____ ОТРЫВОК ИЗ ИСТОЧНИКА
ВФ: Такие люди есть, просто они не занимаются публичной политикой. Они свободно пишут об этом в своих блогах, на своих интернет-ресурсах, но это не попадает в резонанс… Тот же Навальный, до того как он в 2008 году начал заниматься проблемой разграбления госкомпаний, пробовал биться против точечной застройки Москвы, за права москвичей, потом – пытался двигаться…
КБ: Чем больше вы рассказываете, тем меньше он мне нравится.
ВФ: Потом двигался еще куда-то. В моем понимании его отличие от русских националистов, которые пропагандируют возвращение к Новгородской республике, в том, что он последовательно искал тему, которая резонировала бы. Темы Новгорода, переосмысления русской истории и русской идеи просто не подхватываются. С какого-то момента посты про воровство в госкомпаниях стали комментировать, перепощивать, цитировать в «Ведомостях», в Forbes, вывешивать на «Эхе Москвы». Тема оказалась востребованной политическим рынком.
Лаборатория по выработке идей, как России жить, куда ей двигаться, работает, идеи есть в широком ассортименте, просто это не востребовано.
КБ: Если я в интернете наберу «Чечню надо отпустить из России», то я найду ссылку?
ВФ: Наверняка. Или «выгнать из России». «Чечня, вон из России». Просто любой политик, даже несистемный, как Алексей, пытается приблизиться к избирателю… Чечня воспринимается как «третий рельс», пользуясь термином американской политики, – вопрос, который лучше не поднимать, потому что получишь на этом большой антирейтинг. Думаю, что и Путин в глубине души не рассчитывает на то, что Россия когда-нибудь ассимилирует Чечню и чеченцы станут частью русского народа. Для него это чисто ситуативное циничное решение.
То, что чеченские менты приезжают и устраивают разборки в Москве, широко обсуждается в узких кругах. А иногда выходит и в широкие.
КБ: Вот нашел петицию: «Чечню отделить от России».
________
____ БЛОК ДАННЫХ
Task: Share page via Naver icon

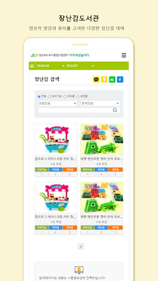Action: pos(112,79)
________
Продублируйте без изменений фрагмент отрывка интервью, который открывается словами, содержащими «ВФ: Наверняка. Или», и завершается словами «и в широкие.». Опирайтесь только на отрывок интервью.

ВФ: Наверняка. Или «выгнать из России». «Чечня, вон из России». Просто любой политик, даже несистемный, как Алексей, пытается приблизиться к избирателю… Чечня воспринимается как «третий рельс», пользуясь термином американской политики, – вопрос, который лучше не поднимать, потому что получишь на этом большой антирейтинг. Думаю, что и Путин в глубине души не рассчитывает на то, что Россия когда-нибудь ассимилирует Чечню и чеченцы станут частью русского народа. Для него это чисто ситуативное циничное решение.
То, что чеченские менты приезжают и устраивают разборки в Москве, широко обсуждается в узких кругах. А иногда выходит и в широкие.